With the advent of Information technology, the Bioinformatics research field is becoming increasingly attractive to researchers and academicians. The recent development of various Bioinformatics toolkits has facilitated the rapid processing and analysis of vast quantities of biological data for human perception. Most studies focus on locating two connected diseases and making some observations to construct diverse gene regulatory interaction networks, a forerunner to general drug design for curing illness. For instance, Hypopharyngeal cancer is a disease that is associated with EGFR-mutated lung adenocarcinoma. In this study, we select EGFR-mutated lung adenocarcinoma and Hypopharyngeal cancer by finding the Lung metastases in hypopharyngeal cancer. To conduct this study, we collect Mircorarray datasets from GEO (Gene Expression Omnibus), an online database controlled by NCBI. Differentially expressed genes, common genes, and hub genes between the selected two diseases are detected for the succeeding move. Our research findings have suggested common therapeutic molecules for the selected diseases based on 10 hub genes with the highest interactions according to the degree topology method and the maximum clique centrality (MCC). Our suggested therapeutic molecules will be fruitful for patients with those two diseases simultaneously.

Figures (14)

• Figure 1: Diagram representing the proposed methodology of the current research. For Hypopharyngeal Cancer and EGFR-mutated Lung Adenocarcinoma, two datasets are used. Each dataset has eight samples. Using the R programming language, the DEGs (Differentially Expressed Genes) from those two datasets are retrieved. The VENNY tool is used to find out the common genes between these two diseases. With the aid of these widespread DEGs, GO terms, pathways, PPI networks, TF-miRNA, and Hub genes are identified.
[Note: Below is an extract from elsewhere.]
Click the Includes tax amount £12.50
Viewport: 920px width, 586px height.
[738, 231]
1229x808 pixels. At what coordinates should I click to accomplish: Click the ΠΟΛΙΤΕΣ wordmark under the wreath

Functional association, TF-gene, Gene-miRNA, Gene-disease, and Some therapeutic compounds are anticipated based on the hub genes of individuals with Hypopharyngeal Cancer and EGFR-mutated Lung Adenocarcinoma who have these 2 diseases concurrently.
• Figure 2: Venn Diagram of shared DEGs. 32 common genes were found between HC and EGFR-mutated LC. Common DEGs were 2% among 1667 DEGs.
• Figure 3: Top 10 GO terms concomitant to biological process, molecular function, and cellular component pinpointing entrenched on the combined score (The log of the p-value from the Fisher exact test and multiplying that by the z-score of the deviation from the expected rank.
• Figure 4: Top 10 pathways from (a) Reactome, (b) KEGG, (c) WikiPathways, and (d) BioCarta pinpointing entrenched on the combined score (The log of the p-value from the Fisher exact test and multiplying that by the z-score of the deviation from the expected rank).
• Figure 5: Visualization of TF-miRNA coregulatory network through NetworkAnalyst. Green-black highlighted Nodes indicate seeds, Red Diamond-shaped nodes for TF, and Blue Box Shaped Nodes for miRNA.